While the drawings illustrate two forms of the panel in FIGS. 2 and 4, it is contemplated that various shapes and sizes of panels can be constructed in accordance with the invention for use on flat wall surfaces, contoured wall surfaces, interior and exterior comers, and the like. In some instances it may also be desired to employ a vertical stacked arrangement in which, instead of the joints between bricks being offset in each row, as illustrated in FIG. 1, the joints are in vertical alignment.
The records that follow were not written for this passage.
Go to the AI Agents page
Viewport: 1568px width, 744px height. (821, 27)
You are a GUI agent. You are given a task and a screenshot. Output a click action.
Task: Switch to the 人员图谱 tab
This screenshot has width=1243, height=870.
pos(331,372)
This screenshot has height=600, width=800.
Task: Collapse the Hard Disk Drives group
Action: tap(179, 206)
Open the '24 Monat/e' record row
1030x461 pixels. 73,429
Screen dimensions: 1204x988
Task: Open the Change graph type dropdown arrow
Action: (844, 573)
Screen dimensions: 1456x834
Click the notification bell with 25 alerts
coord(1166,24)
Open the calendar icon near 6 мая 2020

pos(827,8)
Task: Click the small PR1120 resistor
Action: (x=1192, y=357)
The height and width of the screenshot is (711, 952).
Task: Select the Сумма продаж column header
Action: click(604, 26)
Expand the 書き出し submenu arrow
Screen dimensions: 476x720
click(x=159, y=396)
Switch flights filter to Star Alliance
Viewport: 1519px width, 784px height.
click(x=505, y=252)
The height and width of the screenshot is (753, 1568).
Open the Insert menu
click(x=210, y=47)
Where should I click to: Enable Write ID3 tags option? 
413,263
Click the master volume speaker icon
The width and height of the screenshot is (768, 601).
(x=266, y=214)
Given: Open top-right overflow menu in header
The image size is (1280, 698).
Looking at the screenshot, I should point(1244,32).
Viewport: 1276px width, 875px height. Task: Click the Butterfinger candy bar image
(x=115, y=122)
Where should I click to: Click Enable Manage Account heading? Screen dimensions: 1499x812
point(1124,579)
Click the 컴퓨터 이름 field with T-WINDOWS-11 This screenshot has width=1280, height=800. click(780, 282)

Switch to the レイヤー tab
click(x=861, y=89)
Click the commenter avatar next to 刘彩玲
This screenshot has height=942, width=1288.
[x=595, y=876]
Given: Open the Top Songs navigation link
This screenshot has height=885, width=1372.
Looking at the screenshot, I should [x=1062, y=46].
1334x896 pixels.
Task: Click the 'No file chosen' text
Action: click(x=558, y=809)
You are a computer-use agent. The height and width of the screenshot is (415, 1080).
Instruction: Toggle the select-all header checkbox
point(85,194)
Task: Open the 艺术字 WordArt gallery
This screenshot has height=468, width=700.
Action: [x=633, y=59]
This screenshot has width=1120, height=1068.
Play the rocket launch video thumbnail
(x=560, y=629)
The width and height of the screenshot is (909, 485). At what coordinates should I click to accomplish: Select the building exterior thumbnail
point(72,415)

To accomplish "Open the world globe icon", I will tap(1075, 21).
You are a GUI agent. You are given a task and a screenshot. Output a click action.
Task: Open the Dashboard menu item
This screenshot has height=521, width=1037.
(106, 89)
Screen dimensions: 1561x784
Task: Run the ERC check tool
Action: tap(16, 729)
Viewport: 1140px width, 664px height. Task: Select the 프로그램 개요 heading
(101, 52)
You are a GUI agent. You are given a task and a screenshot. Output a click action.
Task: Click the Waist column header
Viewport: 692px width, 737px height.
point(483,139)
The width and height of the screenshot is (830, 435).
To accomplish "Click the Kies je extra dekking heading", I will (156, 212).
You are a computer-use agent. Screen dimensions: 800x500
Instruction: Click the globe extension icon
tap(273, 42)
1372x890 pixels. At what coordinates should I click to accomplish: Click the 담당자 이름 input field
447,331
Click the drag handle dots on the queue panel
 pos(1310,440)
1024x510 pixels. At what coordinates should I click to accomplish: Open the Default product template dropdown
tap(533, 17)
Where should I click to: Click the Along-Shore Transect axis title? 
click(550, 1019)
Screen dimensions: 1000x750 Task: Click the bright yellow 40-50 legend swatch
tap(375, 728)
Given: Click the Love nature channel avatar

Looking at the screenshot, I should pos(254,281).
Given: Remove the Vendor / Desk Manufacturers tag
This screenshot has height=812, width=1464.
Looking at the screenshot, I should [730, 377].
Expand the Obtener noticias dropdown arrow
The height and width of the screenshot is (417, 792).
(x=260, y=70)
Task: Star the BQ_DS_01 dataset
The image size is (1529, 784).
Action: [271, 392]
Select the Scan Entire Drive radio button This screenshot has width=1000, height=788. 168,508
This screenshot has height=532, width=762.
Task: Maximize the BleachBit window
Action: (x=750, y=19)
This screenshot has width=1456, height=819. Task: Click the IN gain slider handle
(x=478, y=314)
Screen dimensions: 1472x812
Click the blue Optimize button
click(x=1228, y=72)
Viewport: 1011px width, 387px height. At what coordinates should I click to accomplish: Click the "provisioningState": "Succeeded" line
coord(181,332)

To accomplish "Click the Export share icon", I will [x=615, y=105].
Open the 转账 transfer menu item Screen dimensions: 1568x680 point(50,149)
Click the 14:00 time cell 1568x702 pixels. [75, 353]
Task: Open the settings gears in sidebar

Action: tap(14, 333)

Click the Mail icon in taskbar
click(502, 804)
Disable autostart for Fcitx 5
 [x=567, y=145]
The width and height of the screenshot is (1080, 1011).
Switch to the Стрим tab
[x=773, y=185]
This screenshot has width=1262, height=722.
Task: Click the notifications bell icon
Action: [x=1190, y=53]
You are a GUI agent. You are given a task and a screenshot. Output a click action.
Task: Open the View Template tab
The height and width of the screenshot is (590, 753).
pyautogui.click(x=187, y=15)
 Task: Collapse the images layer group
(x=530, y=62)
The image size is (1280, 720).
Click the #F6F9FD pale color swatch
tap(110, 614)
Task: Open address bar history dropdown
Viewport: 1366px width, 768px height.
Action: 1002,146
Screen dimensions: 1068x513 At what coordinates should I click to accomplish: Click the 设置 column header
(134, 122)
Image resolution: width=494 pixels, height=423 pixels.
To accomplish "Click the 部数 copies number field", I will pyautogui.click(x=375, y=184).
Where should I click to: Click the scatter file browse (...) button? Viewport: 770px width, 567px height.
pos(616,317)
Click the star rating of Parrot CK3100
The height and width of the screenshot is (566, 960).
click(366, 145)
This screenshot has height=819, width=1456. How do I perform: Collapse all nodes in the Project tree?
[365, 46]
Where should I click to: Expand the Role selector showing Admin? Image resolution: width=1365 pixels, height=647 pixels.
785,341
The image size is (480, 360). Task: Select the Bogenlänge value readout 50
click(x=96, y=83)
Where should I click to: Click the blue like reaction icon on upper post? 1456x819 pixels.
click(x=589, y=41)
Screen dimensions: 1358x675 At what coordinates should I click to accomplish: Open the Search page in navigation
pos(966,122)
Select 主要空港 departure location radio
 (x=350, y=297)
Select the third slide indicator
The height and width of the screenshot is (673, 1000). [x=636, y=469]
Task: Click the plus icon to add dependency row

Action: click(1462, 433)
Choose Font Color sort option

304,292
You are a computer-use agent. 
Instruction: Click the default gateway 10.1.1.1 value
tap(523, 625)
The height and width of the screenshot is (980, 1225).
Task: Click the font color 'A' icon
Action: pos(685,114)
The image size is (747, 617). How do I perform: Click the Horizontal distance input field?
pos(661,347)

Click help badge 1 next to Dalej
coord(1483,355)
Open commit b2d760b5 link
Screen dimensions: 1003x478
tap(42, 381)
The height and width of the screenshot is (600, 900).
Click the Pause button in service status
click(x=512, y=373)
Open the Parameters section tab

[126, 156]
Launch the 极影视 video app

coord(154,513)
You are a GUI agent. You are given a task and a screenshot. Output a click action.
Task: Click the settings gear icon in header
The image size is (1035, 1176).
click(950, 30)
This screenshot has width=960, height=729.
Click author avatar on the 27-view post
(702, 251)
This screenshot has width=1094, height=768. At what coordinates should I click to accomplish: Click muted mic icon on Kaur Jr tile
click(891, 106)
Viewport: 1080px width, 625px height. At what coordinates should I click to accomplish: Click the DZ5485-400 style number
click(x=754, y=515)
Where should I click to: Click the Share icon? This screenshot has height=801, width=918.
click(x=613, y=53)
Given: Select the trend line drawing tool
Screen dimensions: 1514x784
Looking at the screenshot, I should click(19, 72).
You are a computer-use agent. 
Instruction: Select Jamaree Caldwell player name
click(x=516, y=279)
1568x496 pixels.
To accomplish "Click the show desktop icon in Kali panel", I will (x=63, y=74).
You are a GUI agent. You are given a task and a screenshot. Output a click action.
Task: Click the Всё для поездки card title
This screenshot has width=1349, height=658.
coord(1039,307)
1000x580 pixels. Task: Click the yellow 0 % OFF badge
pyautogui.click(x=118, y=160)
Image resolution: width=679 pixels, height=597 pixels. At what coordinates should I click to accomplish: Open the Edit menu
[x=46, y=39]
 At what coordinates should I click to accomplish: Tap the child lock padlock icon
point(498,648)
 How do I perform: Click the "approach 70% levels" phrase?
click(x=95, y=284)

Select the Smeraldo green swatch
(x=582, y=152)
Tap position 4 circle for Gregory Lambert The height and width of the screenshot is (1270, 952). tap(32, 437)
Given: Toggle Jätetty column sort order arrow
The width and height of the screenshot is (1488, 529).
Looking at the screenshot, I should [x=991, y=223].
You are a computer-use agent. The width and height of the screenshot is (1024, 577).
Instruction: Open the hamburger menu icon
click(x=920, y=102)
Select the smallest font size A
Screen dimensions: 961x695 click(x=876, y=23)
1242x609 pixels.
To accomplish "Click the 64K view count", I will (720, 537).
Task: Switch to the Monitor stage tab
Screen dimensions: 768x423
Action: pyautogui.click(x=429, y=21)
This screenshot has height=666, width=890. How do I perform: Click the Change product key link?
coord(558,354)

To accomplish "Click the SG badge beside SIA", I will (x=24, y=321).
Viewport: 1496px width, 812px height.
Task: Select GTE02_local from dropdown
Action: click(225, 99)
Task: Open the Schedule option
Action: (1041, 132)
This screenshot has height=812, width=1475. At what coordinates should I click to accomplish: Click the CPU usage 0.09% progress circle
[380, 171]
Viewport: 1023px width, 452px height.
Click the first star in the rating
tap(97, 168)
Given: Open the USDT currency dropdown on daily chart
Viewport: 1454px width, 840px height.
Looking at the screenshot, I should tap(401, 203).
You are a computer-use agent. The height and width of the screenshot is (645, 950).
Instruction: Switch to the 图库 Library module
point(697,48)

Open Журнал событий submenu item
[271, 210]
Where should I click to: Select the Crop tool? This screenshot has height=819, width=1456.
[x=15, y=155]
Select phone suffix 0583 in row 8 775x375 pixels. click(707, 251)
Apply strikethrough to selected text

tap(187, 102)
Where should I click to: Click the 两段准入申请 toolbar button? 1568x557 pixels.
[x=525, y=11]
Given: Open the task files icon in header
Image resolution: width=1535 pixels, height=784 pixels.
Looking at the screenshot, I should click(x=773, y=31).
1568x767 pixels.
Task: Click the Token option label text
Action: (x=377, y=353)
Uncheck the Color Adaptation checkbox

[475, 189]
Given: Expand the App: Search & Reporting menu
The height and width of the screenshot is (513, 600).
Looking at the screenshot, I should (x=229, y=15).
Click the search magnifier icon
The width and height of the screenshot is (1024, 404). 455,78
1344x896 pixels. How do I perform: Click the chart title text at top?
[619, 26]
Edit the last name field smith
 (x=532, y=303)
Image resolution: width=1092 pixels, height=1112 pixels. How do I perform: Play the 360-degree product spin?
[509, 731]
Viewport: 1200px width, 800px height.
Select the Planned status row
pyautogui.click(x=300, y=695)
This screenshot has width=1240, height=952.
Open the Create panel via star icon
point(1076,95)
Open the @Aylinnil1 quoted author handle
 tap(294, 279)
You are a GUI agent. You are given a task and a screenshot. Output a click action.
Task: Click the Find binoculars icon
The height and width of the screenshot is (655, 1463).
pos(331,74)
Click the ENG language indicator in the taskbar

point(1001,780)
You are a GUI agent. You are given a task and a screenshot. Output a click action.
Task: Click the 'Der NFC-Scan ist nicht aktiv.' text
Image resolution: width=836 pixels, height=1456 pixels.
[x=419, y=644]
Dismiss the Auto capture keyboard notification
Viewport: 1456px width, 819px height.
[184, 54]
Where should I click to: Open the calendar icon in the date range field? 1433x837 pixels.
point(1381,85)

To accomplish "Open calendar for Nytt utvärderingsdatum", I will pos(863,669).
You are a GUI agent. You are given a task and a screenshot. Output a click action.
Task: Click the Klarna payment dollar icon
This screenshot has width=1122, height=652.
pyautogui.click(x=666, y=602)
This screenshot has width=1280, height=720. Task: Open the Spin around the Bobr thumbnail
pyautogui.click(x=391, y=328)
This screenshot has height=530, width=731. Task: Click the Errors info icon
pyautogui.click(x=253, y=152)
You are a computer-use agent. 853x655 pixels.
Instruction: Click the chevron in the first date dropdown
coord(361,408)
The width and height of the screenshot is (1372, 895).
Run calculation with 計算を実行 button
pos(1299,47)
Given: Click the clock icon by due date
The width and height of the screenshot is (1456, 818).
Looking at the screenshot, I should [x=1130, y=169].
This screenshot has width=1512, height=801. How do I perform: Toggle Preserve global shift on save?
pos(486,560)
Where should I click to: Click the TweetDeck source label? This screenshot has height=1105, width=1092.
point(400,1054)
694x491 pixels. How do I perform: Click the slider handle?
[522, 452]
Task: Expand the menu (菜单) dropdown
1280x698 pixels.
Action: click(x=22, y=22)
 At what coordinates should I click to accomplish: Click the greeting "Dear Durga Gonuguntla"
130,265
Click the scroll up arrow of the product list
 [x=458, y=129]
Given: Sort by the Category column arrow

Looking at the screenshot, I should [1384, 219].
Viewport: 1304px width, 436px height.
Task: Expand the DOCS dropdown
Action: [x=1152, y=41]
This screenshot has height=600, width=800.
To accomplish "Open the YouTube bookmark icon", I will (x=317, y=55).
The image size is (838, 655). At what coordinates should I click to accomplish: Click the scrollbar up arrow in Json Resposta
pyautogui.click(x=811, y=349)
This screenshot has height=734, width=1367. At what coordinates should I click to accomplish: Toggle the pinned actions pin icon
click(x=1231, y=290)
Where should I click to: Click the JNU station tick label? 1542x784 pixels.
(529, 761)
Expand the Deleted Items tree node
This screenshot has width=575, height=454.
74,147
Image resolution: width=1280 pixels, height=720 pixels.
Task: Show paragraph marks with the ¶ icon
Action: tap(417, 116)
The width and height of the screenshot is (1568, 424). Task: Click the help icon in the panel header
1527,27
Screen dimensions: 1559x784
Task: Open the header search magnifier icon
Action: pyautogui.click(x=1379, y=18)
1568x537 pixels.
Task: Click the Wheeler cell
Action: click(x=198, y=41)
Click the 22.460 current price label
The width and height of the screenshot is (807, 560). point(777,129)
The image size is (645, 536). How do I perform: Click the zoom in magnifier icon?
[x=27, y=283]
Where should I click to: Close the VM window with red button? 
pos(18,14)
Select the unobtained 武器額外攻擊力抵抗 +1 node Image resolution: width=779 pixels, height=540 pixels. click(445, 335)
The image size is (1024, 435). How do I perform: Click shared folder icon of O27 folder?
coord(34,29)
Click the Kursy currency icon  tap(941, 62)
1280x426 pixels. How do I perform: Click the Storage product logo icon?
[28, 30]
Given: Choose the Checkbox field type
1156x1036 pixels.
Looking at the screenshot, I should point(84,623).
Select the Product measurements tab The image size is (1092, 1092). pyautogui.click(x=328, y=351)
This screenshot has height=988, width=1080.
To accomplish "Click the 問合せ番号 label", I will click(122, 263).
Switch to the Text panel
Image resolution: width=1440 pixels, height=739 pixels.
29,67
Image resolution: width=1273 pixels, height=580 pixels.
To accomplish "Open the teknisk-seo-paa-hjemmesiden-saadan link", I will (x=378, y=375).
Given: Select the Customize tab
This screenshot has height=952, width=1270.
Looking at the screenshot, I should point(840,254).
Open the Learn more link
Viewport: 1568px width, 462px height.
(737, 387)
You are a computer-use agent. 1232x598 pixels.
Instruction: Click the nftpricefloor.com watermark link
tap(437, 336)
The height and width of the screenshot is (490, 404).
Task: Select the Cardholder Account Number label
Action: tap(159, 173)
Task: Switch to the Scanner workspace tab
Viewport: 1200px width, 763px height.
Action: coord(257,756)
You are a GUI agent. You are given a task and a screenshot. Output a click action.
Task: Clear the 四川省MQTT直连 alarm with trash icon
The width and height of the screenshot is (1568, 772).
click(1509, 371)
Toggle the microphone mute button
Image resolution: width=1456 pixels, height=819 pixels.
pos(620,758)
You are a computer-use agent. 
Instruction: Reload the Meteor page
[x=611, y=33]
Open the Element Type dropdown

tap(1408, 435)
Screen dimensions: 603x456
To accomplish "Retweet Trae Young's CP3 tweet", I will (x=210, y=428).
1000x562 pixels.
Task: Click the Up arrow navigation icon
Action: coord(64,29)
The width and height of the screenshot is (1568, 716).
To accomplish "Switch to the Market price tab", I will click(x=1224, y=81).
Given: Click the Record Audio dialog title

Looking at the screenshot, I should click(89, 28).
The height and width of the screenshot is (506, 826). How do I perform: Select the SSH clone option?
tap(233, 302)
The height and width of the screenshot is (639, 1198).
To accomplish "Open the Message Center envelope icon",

In the vertical stacked arrangement both ends of the single bricks in each row can project beyond the corresponding side edge of the backing strip in the manner described with respect to the embodiment of FIG. 1.
Various modes of carrying out the invention are contemplated as being within the scope of the following claims particularly pointing out and distinctly claiming the subject matter which is regarded as the invention.
1. A building panel, comprising a flexible backing strip having a series of openings therein, an adhesive bonded to a surface of the backing strip and disposed within the openings in the strip, and a plurality of bricks bonded to the adhesive and located in a series of spaced, generally parallel rows, the spaces between the bricks in adjacent rows being substantially free of adhesive to thereby provide flexibility for the panel to conform to wall surfaces, a brick in each row having an extremity that projects outwardly beyond the corresponding side edge of the backing strip, said strip being elongated and the longitudinal dimension of the strip being disposed normal to the longitudinal dimension of the bricks and the longitudinal dimension of the bricks being substantially greater than the width of the strip.
2. The panel of claim 1, wherein said bricks have a thickness in the range of k to 1 #6 inches.
3. The panel of claim 1, wherein the corresponding ends of the bricks in alternate rows project outwardly beyond side edges of the backing strip and the corresponding ends of the bricks in intermediate rows between said alternate rows terminate in general alignment with said side edge of the backing strip.
4. The panel of claim 1, wherein each row is composed of a single brick and one end of each brick projects laterally outward beyond the corresponding side edge of the backing strip and the other end of each brick is disposed in general alignment with the opposite side edge of the backing strip.
5. The panel of claim 4, wherein the ends of bricks in alternate rows project outwardly beyond a side edge of the backing strip and the opposite ends of bricks in intermediate rows project outwardly beyond the opposite side edge of the backing strip.
6. The panel of claim 1, wherein the backing strip is formed of expanded metal.
7. The wall construction of claim 1, wherein the corresponding ends of bricks in said rows project outwardly beyond the corresponding side edge of the backing strip and said projecting ends are disposed in alignment, whereby the panel can be applied to an exterior corner of a wall.